Rinunciare alla governance globale dei beni da cui dipende la sopravvivenza dell’umanità porterebbe all’inaridimento di ampie aree del mondo e a un aumento esponenziale del numero dei migranti. Arroccarsi in una visione ristretta del noi, prodotta da un eccesso di paura, finirebbe così paradossalmente per minare la sicurezza collettiva invece di rafforzarla. «Lo sanno molto bene le agenzie di sicurezza degli Stati Uniti che, mentre Trump nega il cambiamento climatico, considerano il global warming una delle maggiori minacce per il Paese», aggiunge Pievani.
La seconda grande battaglia che si gioca sulla definizione di bene comune è quella sul futuro del lavoro. Come nota Verganti, in un mondo in cui gli impegni «ci seguono digitalmente 24 ore su 24, le persone cercano nel lavoro non solo un salario, ma un senso nella propria vita.
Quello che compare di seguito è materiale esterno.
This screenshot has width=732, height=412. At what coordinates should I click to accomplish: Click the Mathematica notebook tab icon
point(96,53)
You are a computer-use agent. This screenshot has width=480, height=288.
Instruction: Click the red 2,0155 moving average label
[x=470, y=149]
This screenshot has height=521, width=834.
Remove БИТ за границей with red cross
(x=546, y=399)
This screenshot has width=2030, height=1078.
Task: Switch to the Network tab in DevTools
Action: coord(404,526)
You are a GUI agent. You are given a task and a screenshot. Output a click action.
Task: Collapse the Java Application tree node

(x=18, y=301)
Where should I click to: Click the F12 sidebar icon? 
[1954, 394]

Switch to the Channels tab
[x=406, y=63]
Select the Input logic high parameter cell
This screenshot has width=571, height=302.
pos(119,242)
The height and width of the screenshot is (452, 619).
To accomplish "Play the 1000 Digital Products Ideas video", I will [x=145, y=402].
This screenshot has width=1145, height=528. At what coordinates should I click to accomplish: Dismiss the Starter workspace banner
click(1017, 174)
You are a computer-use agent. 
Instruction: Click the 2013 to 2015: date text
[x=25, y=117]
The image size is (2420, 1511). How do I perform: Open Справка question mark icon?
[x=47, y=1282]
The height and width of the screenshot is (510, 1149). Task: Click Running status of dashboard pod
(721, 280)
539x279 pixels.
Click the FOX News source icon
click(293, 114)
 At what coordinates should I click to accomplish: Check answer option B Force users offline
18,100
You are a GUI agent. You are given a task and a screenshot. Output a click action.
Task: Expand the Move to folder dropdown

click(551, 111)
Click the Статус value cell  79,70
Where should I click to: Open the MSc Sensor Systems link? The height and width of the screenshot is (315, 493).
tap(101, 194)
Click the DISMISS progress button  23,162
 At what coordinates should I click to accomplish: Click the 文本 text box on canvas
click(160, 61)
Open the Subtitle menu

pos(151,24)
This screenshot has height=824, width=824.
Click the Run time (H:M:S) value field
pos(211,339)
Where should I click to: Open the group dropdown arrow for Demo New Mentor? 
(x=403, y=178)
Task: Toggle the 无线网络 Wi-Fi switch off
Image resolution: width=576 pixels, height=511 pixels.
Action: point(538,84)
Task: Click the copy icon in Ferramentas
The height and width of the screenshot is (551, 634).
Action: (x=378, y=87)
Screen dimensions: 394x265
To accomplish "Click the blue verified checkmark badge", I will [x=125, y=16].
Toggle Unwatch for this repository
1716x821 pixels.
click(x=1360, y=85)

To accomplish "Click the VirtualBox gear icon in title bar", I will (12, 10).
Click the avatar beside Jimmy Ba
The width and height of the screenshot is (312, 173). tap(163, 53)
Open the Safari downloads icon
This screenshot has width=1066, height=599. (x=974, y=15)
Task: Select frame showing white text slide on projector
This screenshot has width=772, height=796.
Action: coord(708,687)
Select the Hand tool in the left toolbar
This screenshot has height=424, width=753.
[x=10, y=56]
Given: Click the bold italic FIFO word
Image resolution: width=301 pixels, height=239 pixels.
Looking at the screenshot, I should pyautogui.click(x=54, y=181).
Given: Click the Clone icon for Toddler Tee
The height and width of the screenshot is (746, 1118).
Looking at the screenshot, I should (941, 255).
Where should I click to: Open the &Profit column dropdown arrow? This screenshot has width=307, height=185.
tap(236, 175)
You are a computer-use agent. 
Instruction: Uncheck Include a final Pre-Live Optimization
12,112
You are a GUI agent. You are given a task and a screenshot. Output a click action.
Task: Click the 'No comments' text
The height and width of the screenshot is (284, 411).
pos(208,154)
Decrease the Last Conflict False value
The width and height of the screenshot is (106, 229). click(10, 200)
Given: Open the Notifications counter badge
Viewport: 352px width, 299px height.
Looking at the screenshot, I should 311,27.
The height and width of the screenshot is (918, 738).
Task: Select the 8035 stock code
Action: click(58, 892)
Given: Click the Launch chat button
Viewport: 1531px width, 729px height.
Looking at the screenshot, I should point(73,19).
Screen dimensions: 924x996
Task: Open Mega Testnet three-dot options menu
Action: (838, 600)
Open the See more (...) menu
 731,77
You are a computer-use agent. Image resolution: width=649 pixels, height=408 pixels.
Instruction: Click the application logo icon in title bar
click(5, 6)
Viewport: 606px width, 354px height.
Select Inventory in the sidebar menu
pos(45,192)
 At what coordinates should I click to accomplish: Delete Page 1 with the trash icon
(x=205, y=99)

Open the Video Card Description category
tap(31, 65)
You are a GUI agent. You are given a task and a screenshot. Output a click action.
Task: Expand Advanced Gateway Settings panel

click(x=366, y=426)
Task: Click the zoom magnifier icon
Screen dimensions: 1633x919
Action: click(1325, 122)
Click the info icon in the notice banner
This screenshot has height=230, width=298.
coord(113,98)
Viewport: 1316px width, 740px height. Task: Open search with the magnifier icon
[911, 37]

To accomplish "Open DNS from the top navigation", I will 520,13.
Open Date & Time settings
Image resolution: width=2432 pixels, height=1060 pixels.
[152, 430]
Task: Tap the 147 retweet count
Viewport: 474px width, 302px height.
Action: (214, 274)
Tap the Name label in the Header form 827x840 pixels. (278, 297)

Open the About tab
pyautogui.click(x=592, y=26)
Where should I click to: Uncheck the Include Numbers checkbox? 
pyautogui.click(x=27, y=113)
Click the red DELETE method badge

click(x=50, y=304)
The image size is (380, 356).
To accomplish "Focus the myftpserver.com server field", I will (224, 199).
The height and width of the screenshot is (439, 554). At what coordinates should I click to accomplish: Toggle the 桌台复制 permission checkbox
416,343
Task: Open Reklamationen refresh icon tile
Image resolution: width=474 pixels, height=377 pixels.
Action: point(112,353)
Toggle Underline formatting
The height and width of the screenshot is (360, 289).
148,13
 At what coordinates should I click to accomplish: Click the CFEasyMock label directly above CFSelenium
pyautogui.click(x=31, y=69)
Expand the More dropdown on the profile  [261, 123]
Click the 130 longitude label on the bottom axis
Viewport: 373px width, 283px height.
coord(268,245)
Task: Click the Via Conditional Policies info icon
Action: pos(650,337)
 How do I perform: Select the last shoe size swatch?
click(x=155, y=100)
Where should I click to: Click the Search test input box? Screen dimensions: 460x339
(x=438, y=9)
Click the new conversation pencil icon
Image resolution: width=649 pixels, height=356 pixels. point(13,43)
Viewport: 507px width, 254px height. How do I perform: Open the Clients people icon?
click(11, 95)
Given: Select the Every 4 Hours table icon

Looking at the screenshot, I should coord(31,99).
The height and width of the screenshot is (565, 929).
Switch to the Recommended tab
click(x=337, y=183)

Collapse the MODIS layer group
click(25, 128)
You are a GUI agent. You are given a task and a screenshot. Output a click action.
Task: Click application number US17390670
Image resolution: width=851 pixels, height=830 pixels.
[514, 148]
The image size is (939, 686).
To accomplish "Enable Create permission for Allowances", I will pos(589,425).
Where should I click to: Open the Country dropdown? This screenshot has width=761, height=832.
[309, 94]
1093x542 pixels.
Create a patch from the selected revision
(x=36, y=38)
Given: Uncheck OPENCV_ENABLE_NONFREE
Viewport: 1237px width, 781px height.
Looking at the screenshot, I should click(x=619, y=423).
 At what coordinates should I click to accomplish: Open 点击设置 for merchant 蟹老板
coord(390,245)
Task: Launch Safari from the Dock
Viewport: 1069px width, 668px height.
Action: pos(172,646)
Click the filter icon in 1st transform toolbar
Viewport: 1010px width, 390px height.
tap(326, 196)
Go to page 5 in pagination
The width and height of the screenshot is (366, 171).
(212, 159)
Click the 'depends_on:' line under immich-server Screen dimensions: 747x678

Perciò chiedono che le organizzazioni in cui lavorano contribuiscano alla costruzione di questo senso». «Su questo fronte c’è una convergenza di interesse tra lavoratori e aziende», commenta Massimo Mercati, amministratore delegato di Aboca. «Noi abbiamo appena deciso di trasformare Aboca in B-Corp: vogliamo passare dal concetto di responsabilità sociale di impresa, in cui le aziende compensano l’impatto ambientale della produzione con azioni di tipo ecologico e sociale, all’idea di un agire collettivo che tende a difendere e rafforzare i beni comuni.
Credo che il futuro apparterrà alle imprese che riusciranno a fondere bene comune e bene aziendale».